Try navigating from a PDF on your phone while you're standing on a street corner and you'll understand why I eventually decided to do something about it.
My background is in geography and spatial software — I've spent my career building systems that help people understand and navigate the world. So when I kept running into destination organizations with rich, carefully produced self-guided tour content that was essentially stranded in print or PDF format, it felt like a solvable problem. Adding analytics was an additional bonus, so organizations could actually see how people are engaging with their content. Tour completion experiences that funnel users to partner destinations, donation pages, or advertiser content has also been a high-value addition.
DestinationHub (destinationhub.io) takes existing stop-by-stop self-guided tour content — walking tours, heritage trails, main street routes, scenic drives, bike tours — and turns it into an interactive mobile experience with maps, navigation, and analytics. The organizations I'm building this for already have the content. They just need infrastructure that lets it reach people the way visitors actually travel today.
We're live with our first partner and I'm looking to work closely with a small group of DMOs and CVBs as the next pilot cohort.
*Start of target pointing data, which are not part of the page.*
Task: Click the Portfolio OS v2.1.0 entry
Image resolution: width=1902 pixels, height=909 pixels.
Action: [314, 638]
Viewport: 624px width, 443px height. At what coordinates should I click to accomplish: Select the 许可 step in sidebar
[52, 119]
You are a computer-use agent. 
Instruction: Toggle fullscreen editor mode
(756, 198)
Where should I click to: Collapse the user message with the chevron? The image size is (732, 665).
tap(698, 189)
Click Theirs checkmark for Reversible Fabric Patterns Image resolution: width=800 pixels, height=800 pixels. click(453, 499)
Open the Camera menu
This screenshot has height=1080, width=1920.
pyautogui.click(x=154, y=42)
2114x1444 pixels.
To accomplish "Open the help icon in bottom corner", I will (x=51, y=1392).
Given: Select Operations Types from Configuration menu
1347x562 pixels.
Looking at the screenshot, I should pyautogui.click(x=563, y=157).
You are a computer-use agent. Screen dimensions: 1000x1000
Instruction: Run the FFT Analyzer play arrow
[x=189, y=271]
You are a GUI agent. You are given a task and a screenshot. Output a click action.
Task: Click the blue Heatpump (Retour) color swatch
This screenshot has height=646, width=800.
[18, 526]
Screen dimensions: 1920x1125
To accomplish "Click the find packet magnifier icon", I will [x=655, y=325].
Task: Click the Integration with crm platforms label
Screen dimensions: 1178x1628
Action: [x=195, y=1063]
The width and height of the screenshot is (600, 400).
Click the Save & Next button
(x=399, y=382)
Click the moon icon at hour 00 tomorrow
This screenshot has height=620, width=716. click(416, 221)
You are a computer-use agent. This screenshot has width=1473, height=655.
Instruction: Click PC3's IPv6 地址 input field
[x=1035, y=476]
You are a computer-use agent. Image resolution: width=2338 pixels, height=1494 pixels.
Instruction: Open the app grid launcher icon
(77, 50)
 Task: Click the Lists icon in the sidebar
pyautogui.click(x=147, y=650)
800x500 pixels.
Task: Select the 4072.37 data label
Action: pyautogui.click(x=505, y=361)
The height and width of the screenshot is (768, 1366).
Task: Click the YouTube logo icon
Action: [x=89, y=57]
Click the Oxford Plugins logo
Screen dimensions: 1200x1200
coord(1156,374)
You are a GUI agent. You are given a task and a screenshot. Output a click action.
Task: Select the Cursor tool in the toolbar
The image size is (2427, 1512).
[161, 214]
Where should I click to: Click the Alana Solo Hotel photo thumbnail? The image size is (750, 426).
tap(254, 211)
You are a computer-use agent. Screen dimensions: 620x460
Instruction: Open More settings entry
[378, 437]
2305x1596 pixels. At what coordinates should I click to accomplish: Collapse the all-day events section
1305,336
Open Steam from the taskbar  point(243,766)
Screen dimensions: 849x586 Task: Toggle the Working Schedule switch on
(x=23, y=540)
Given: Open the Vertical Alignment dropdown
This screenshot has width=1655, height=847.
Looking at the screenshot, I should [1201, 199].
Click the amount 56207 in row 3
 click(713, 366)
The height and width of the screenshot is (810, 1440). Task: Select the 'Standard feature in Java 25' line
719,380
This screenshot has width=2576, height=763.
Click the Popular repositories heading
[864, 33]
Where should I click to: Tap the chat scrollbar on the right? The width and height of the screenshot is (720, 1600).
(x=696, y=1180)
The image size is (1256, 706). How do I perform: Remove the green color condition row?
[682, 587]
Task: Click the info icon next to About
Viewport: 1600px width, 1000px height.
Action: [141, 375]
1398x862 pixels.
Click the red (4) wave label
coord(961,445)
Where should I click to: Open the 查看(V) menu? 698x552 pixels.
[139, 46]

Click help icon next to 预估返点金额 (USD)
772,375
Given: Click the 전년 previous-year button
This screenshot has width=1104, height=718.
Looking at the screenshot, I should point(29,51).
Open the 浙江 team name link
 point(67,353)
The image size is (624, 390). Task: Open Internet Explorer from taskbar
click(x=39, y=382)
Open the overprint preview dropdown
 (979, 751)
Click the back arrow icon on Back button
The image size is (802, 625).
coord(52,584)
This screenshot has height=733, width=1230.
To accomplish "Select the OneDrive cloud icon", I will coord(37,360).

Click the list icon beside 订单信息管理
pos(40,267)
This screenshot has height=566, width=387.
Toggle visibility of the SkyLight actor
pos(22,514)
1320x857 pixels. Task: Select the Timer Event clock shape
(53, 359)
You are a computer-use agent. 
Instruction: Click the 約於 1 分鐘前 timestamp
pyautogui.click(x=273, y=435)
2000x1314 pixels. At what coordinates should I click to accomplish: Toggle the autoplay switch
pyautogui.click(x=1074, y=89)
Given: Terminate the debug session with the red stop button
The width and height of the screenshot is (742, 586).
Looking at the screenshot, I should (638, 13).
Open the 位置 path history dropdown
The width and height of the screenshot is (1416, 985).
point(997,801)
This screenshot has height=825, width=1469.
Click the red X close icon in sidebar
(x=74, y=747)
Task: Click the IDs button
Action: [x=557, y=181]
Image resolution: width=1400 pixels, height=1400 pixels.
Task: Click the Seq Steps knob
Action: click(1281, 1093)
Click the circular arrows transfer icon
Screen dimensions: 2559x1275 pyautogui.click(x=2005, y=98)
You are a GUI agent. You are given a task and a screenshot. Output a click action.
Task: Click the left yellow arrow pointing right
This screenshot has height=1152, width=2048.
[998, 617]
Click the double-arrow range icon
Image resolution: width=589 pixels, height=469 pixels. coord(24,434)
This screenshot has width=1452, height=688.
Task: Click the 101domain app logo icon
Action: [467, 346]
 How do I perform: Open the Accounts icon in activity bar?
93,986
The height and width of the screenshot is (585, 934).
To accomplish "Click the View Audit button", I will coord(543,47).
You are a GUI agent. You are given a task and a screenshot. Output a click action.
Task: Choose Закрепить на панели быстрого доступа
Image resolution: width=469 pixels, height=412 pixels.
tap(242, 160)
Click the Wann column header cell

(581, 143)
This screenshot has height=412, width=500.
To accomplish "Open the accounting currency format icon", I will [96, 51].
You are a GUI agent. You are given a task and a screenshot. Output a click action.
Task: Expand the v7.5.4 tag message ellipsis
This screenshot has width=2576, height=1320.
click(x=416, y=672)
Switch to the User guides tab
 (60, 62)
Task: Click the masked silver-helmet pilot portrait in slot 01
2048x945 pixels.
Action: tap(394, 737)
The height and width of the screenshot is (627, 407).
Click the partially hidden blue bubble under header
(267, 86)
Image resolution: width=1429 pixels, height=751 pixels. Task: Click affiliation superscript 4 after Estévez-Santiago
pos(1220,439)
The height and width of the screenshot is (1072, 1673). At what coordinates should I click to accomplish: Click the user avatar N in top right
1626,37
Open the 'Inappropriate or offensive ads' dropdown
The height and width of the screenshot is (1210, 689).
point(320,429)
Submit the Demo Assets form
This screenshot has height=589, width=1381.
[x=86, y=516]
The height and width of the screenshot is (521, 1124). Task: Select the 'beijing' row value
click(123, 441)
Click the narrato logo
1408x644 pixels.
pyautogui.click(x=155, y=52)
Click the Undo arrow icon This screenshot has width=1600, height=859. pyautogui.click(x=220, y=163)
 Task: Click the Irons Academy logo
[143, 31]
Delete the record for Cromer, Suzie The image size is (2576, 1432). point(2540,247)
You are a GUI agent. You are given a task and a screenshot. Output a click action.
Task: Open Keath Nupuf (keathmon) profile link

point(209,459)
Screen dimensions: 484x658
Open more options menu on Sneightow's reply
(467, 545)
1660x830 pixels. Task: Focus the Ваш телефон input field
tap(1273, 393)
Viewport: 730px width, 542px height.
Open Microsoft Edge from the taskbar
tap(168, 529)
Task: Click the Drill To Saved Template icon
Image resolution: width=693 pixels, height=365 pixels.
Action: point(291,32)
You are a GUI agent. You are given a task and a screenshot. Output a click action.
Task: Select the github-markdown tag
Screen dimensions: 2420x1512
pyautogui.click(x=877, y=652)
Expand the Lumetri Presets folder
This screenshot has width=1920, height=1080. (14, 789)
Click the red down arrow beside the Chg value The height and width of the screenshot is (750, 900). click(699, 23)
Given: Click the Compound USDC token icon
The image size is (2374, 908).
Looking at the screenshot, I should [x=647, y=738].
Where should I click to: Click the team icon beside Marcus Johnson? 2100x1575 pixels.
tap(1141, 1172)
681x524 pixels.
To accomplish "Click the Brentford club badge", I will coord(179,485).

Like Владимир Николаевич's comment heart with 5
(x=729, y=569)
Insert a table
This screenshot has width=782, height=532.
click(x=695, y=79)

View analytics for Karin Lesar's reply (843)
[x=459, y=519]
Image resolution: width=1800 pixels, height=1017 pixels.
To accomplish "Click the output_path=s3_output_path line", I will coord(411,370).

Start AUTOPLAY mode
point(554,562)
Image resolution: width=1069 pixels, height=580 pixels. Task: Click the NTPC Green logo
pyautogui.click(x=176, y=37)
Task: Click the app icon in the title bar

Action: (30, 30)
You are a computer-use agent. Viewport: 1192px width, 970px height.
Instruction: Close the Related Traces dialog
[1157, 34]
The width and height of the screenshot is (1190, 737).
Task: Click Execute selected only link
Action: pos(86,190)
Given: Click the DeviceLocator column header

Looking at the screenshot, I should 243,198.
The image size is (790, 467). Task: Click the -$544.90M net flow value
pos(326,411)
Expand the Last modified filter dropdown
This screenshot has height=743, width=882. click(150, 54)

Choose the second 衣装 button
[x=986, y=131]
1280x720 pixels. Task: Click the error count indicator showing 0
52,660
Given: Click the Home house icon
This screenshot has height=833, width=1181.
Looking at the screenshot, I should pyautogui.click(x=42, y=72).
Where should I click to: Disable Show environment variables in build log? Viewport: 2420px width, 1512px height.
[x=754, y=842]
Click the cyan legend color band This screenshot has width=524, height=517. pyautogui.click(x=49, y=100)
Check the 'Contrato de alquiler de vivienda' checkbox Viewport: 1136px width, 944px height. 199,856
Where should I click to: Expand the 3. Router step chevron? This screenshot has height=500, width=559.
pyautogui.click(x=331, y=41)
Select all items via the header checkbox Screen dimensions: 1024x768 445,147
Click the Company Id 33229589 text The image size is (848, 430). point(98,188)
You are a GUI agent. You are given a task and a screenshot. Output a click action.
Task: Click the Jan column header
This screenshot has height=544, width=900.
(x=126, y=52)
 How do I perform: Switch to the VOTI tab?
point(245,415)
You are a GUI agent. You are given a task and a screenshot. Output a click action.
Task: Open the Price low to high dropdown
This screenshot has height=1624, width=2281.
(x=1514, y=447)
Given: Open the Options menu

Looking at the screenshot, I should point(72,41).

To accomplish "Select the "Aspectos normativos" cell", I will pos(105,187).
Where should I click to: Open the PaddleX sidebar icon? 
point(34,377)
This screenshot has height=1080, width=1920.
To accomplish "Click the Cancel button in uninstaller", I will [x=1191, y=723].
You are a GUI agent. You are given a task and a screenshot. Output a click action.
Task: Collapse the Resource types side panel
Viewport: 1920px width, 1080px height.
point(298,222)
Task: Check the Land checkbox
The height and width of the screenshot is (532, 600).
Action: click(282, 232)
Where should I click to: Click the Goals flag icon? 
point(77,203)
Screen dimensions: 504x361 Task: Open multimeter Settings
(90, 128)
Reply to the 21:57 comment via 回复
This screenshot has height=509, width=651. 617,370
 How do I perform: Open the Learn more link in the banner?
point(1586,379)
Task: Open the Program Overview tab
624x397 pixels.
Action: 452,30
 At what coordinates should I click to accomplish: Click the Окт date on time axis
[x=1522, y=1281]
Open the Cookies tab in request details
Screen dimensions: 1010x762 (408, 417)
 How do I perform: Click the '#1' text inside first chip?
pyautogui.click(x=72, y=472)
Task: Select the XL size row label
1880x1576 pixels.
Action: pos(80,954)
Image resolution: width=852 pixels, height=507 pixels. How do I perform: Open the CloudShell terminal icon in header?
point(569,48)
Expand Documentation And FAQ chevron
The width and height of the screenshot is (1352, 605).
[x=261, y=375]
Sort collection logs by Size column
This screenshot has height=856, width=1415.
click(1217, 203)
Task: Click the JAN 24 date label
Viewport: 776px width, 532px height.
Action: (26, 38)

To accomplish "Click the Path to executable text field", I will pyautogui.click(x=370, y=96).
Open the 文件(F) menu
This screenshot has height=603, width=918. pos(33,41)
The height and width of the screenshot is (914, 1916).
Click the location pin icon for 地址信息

Organizations that want to get more out of content they've already invested in producing are prime candidates. We will create your content in the platform for you before turning over the keys to our easy-to-use content management dashboard.
Happy to connect with anyone working in this space.
I've never understood why sites can't at least give users a Google map to go with their PDFs. It drives me nuts. I usually create my own Google maps to share for road trips and local tours when I post about them on my website, that just seems like basic information and it isn't hard to do.
I think you found a great niche and hope you are overwhelmed with business. Looking forward to never again having to create my own map from a info on a screen or a PDF when I'm out exploring a new destination!
This is so interesting! I'd love to turn some of my itinerary content into these self-guided walking tours, what a great tool this would be for people to then follow that itinerary without having to add things to Google Maps themselves etc!
I really like the way the locations are displayed on the map. It looks like an open-world video game full of missions to complete... And that would be another great idea to develop and make the tours even more enjoyable.